Explaining Grokking in Transformers through the Lens of Inductive Bias
Jaisidh Singh, Diganta Misra, Antonio Orvieto
TL;DR
The paper investigates grokking in transformers through the lens of inductive bias, focusing on how architectural choices (notably Layer Normalization position) and optimization settings shape the rate and nature of generalization. It introduces a one-layer transformer trained on modular addition and analyzes how LN placement drives distinct biases, including shortcut learning, attention entropy, and the emergence of Fourier-like, periodic solutions. It further shows that optimization factors such as learning rate, weight decay, and readout scale interact with optimizer behavior (e.g., AdamW) in nuanced ways, sometimes confounding lazy-to-rich interpretations and revealing that feature evolution is continuous and compressibility-driven. Across LN configurations and optimization modulators, the results reveal a coherent link between inductive bias, feature compressibility, and generalization, suggesting that grokking in transformers is a nuanced phenomenon governed by continuous feature evolution under specific architectural and optimization biases.
Abstract
We investigate grokking in transformers through the lens of inductive bias: dispositions arising from architecture or optimization that let the network prefer one solution over another.
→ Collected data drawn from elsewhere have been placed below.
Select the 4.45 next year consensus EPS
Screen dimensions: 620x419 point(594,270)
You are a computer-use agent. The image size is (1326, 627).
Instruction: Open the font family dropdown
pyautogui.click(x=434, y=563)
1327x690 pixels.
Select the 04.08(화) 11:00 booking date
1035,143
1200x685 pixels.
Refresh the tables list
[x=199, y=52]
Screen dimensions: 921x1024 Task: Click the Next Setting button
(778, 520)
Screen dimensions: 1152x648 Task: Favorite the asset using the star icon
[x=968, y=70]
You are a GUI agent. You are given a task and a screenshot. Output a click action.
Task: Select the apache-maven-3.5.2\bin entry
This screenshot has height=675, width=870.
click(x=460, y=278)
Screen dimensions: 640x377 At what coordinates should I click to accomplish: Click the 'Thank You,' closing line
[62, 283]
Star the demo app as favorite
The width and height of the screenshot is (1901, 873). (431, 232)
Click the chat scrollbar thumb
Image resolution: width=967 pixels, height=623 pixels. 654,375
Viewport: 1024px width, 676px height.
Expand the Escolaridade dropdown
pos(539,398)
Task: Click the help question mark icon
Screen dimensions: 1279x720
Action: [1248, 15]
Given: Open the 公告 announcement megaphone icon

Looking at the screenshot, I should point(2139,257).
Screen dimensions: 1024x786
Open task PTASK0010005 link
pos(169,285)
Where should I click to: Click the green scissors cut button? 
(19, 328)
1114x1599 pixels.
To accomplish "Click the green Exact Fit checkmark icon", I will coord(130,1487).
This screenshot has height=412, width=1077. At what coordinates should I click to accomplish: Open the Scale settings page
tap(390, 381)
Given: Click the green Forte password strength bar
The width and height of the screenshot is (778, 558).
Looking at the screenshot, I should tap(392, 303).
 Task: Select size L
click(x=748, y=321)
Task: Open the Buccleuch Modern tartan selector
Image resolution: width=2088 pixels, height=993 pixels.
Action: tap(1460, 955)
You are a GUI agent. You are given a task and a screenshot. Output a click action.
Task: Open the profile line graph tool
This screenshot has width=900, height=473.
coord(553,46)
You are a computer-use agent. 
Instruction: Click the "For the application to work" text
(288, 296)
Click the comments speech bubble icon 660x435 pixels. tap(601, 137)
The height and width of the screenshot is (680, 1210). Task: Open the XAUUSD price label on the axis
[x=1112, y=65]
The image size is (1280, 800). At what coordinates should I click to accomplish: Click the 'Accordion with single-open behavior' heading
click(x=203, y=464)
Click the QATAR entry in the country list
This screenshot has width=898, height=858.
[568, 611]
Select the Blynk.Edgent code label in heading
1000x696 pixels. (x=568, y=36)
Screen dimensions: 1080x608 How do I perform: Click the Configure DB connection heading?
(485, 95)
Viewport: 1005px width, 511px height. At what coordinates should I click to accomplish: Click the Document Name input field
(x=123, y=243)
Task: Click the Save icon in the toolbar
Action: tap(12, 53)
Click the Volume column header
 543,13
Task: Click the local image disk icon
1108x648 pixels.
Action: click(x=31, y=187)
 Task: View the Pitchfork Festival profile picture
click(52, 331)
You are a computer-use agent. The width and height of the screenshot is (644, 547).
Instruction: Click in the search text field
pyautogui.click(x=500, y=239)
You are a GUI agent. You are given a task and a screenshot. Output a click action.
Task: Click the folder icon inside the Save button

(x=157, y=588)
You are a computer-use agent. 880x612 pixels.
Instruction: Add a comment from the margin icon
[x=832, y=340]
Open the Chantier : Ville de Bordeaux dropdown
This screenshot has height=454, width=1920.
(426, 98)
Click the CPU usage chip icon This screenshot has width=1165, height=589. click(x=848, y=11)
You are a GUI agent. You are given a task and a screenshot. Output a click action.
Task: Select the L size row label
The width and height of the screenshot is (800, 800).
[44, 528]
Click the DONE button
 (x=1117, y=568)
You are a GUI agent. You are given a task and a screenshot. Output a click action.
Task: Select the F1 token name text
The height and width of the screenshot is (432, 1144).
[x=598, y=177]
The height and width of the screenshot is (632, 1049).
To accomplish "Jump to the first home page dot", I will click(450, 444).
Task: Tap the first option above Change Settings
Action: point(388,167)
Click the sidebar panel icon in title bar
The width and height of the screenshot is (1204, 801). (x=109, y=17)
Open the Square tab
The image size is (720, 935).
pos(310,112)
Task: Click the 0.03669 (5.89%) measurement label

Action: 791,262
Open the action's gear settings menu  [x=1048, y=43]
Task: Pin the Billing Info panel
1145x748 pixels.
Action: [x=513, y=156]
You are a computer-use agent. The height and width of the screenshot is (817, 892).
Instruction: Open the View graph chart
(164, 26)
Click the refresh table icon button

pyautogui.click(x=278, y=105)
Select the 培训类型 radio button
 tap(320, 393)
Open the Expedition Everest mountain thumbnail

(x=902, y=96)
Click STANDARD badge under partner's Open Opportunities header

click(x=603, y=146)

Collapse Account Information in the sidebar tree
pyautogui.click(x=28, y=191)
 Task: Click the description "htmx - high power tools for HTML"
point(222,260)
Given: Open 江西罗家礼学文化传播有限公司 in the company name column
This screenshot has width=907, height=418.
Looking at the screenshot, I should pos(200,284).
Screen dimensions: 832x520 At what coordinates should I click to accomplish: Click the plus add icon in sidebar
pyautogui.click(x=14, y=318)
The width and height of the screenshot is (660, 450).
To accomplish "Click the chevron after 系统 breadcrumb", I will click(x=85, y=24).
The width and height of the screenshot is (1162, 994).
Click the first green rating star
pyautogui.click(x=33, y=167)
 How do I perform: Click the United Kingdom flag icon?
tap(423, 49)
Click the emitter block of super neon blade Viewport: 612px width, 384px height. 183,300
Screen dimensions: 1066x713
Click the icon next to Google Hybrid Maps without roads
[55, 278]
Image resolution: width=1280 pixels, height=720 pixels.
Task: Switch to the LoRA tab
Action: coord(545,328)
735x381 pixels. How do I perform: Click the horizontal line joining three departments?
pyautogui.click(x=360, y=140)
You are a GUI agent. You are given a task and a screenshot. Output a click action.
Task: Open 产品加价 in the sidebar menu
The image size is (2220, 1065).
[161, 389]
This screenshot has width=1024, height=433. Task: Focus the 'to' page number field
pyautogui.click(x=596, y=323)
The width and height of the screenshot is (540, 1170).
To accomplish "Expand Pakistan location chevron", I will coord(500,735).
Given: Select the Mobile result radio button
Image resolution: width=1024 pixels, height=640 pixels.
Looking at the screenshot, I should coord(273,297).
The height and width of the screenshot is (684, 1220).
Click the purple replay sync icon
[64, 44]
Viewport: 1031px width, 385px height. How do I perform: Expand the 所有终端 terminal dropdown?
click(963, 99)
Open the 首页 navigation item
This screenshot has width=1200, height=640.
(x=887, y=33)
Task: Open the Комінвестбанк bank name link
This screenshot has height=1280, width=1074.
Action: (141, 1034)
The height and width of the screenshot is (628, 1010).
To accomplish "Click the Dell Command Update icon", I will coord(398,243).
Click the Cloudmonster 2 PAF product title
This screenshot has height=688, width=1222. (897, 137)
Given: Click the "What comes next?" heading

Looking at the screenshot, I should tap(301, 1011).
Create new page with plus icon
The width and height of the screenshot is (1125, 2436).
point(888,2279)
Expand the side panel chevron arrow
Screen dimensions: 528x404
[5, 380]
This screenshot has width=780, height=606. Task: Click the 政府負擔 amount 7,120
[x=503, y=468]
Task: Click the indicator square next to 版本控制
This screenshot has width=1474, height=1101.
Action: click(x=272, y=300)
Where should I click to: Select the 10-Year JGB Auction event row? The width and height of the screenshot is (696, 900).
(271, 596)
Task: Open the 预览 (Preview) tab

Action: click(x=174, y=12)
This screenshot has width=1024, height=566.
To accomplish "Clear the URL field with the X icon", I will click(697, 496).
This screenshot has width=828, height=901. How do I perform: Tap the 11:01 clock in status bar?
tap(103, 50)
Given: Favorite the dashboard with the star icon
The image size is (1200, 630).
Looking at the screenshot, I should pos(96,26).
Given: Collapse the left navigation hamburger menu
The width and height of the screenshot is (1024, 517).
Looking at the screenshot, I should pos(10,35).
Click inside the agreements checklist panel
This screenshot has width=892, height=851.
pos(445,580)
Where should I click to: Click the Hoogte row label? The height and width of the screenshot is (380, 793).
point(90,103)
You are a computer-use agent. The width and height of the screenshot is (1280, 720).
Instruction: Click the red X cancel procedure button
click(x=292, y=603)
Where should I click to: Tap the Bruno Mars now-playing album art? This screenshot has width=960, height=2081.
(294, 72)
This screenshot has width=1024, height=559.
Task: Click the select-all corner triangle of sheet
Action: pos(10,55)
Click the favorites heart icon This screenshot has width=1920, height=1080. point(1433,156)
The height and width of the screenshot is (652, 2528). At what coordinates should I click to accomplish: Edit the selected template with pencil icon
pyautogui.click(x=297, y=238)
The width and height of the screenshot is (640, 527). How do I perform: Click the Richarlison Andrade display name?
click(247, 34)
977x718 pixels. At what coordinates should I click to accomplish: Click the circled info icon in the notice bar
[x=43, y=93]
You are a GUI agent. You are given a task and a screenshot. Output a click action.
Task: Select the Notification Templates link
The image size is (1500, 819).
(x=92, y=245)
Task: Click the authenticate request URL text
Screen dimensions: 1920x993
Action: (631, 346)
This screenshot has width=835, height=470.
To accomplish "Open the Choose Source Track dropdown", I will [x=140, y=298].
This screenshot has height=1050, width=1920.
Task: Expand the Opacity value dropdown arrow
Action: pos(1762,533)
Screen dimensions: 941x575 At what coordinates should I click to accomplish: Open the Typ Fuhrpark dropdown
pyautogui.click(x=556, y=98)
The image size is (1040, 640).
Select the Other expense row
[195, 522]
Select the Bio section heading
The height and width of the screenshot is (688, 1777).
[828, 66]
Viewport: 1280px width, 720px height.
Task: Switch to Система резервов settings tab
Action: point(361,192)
We first show that architectural choices such as the position of Layer Normalization (LN) strongly modulates grokking speed. This modulation is explained by isolating how LN on specific pathways shapes shortcut-learning and attention entropy. Subsequently, we study how different optimization settings modulate grokking, inducing distinct interpretations of previously proposed controls such as readout scale. Particularly, we find that using readout scale as a control for lazy training can be confounded by learning rate and weight decay in our setting. Accordingly, we show that features evolve continuously throughout training, suggesting grokking in transformers can be more nuanced than a lazy-to-rich transition of the learning regime. Finally, we show how generalization predictably emerges with feature compressibility in grokking, across different modulators of inductive bias. Our code is released at https://tinyurl.com/y52u3cad.